Ferzana is a Professor in the faculty of Applied Health and Community Studies at Sheridan College. She has a PhD in Social Work from York University and a Master of Social Work degree from the University of Toronto and the University of Mumbai. Ferzana has over 25 years of experience in social work education, research and practice.  She is deeply interested in issues related to vulnerable populations, particularly racialized immigrant communities. Her scholarship has focused largely on the experiences of immigrants in settling and integrating into Canadian society and on the unique challenges they experience on account of their intersectional identities.

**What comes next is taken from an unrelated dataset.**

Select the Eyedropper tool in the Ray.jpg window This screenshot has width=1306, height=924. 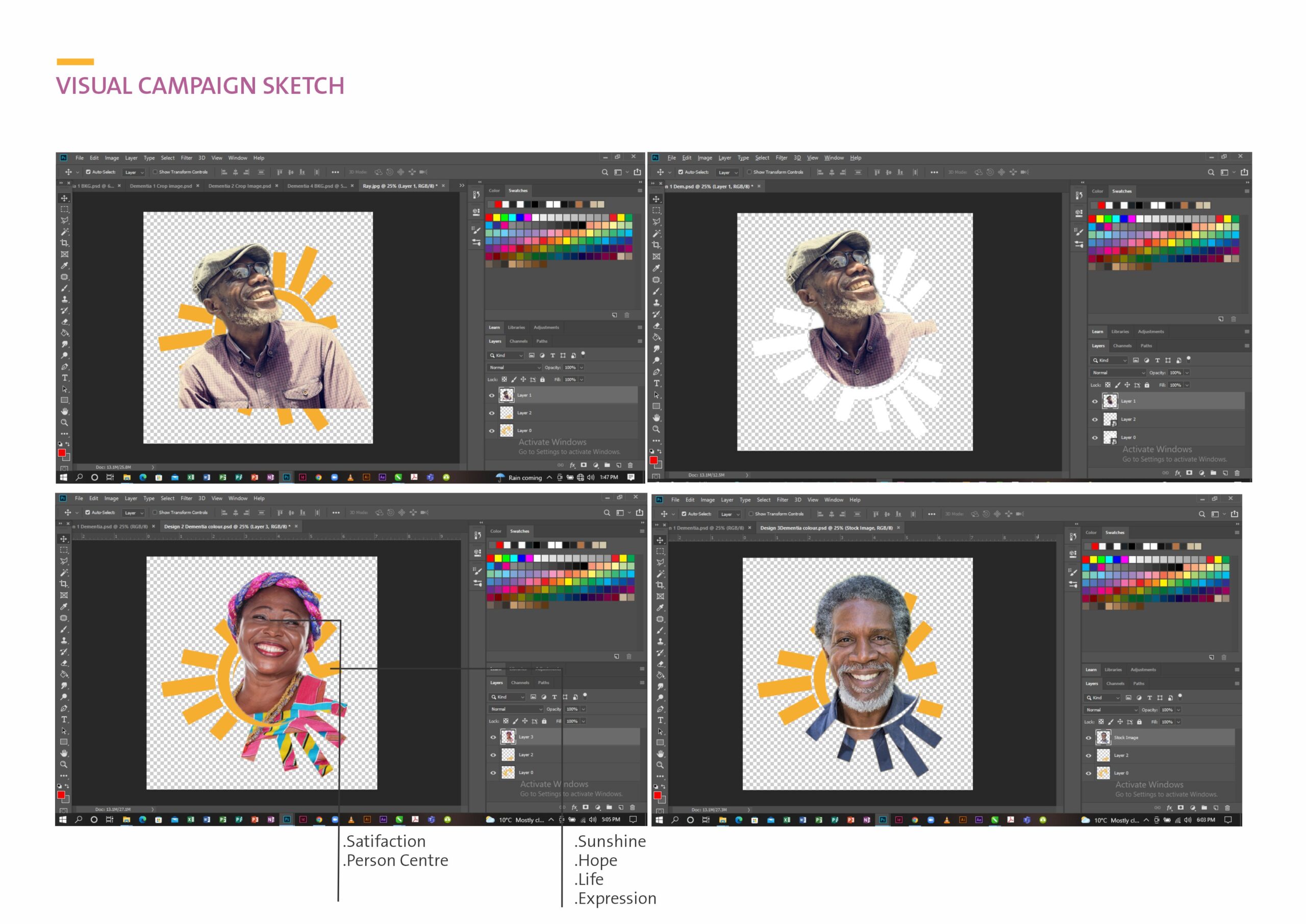tap(64, 266)
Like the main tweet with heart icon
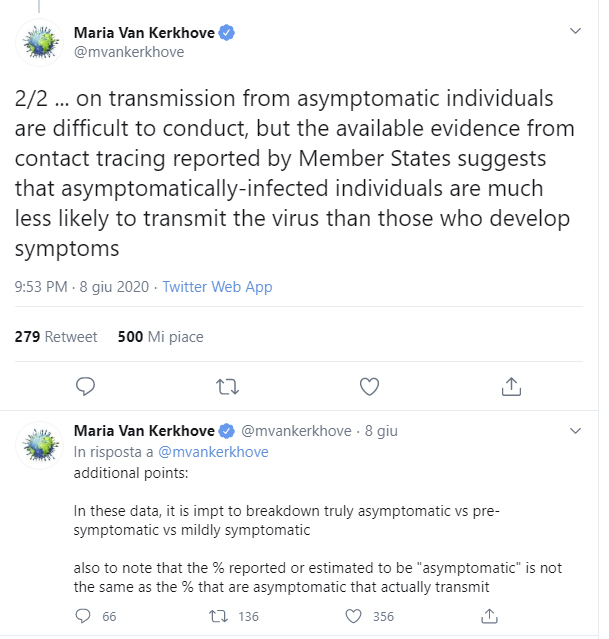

About Bethany Osborne, Ph.D:

Bethany is an innovative educator and researcher with over 25 years of experience engaging and collaborating with diverse communities. She has her MA in Adult Education and Community Development in the collaborative program in Women and Gender Studies and a PhD in Adult Education and Community Development from the University of Toronto. Over her career, she has worked with non-profit organizations in both Canada and internationally as a researcher, educator and consultant, enjoying a key role in supporting community transformation through innovative and creative program and project design, grant writing, and working with leadership to develop dynamic learning communities. Her areas of research interest are the relationship between violence and learning, the impact of violence on individuals and communities, and building supportive communities and processes. Her research often includes arts-based and other creative approaches. She is currently the Program Coordinator and Professor in the Honours Bachelor of Social and Community Development at Sheridan College.

Target Audience: Allied health professionals, medical professionals, justice professionals, clinical case managers, Front-line para-professionals, education professionals, policy, management, administrative staff, justice para professionals.